Clarissa, I understand to be musing over the fact that mere mention of her brother makes her revert to teen vocabulary ten years out-of-date, when Paul was “weird beyond pathetic, entirely out of it, deeply disgusting and queer,” etc. She’s sophisticated enough not to care, only to notice. She and her strange brother maintain an ingrown, not overtly unfriendly détente she doesn’t talk about. Paul admires and is deeply in love with her for being glamorous and a (former) lesbian and for stealing a march on transgressive behavior, which had always been his speciality. (I’m sure he was pleased to meet Thom.) Clarissa recognizes his right to be an insignificant little midwestern putzburger, card writer and Chiefs fan, someone she’d never have one thing to do with if he wasn’t her brother. It’s possible they’re in contact about their mother and me by e-mail, though I’m not sure when they last saw each other in the flesh, or if Clarissa could even be nice to him in person. Parents are supposed to know these things. I just don’t.

Though there’s also an old, murky shadow over their brother-sister bond. When Paul was seventeen and Clarissa fifteen, Paul in a fit of confusion apparently “suggested”—I’m not sure how — that he and Clarissa engage in a “see-what-it’s-like” roll in the hay, which pretty much KO’d further sibling rapport. It’s always possible he was joking. However, three years ago — he told his mother this — Paul was summoned to Maine by Clarissa and Cookie, given a ticket to Bangor, brought down to Pretty Marsh by bus, then forced to sleep in a cold cabin and endure an inquisition for misfeasances he wouldn’t go into detail about (reportedly “the usual brother-sister crap”), though clearly for trying to make Clarissa do woo-woo with him when she was underage and his sister.
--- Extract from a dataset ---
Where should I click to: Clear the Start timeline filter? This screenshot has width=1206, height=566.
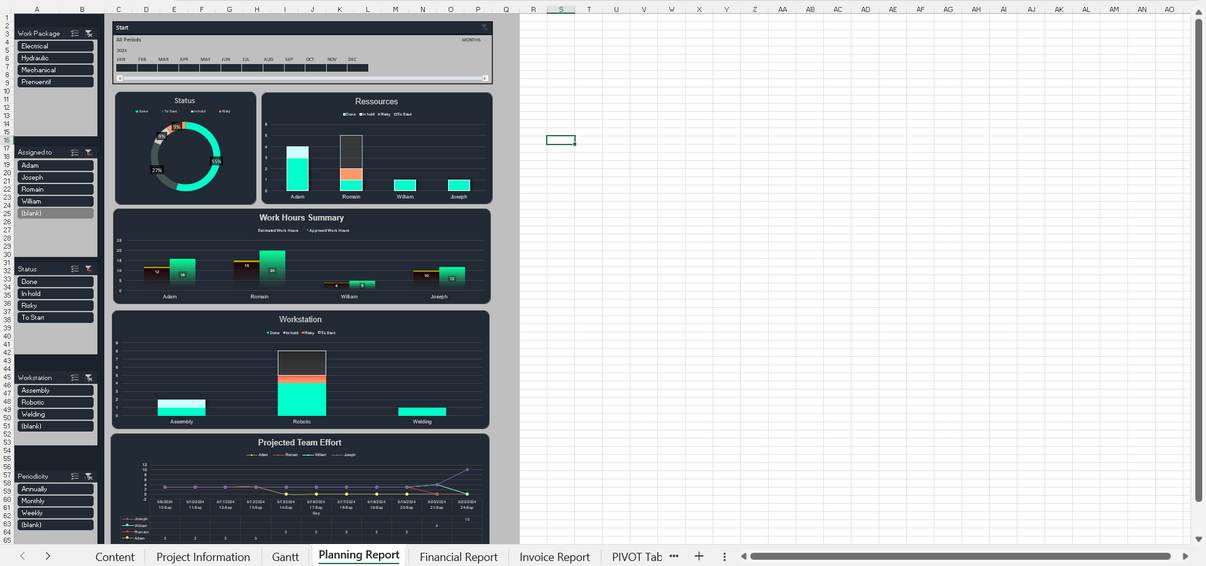click(485, 27)
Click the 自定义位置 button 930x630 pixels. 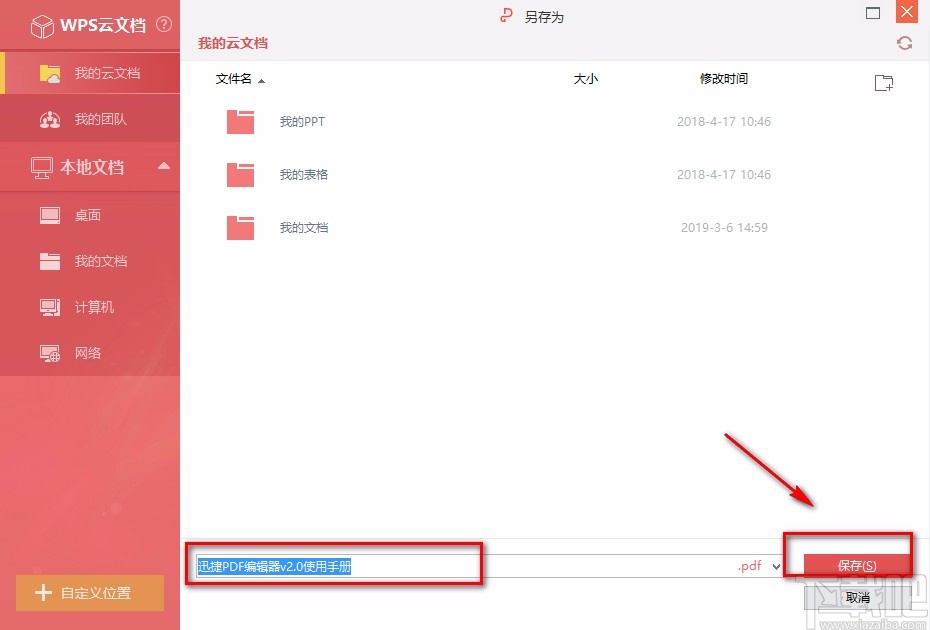coord(89,592)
Paul said the two women were savage. They said he should be ashamed of himself, should seek counseling, was probably gay, wasn’t manly, had self-esteem issues, was likely an addicted onanist and premature ejaculator — the usual things sisters think about brothers. He told Ann he finally just gave in (without specifically admitting to what) when they said none of it was his fault, but was actually Ann’s and mine, and that they felt sorry for him. Then they each gave him a hug that he said made him feel crazy. They ended the afternoon with Paul showing them some of his sidesplitting “Smart Aleck” cards — the Hallmark line he writes for out in K.C. — and throwing his voice into the bedroom, and laughing themselves silly before sitting down to a big lobster dinner. He went home the next day.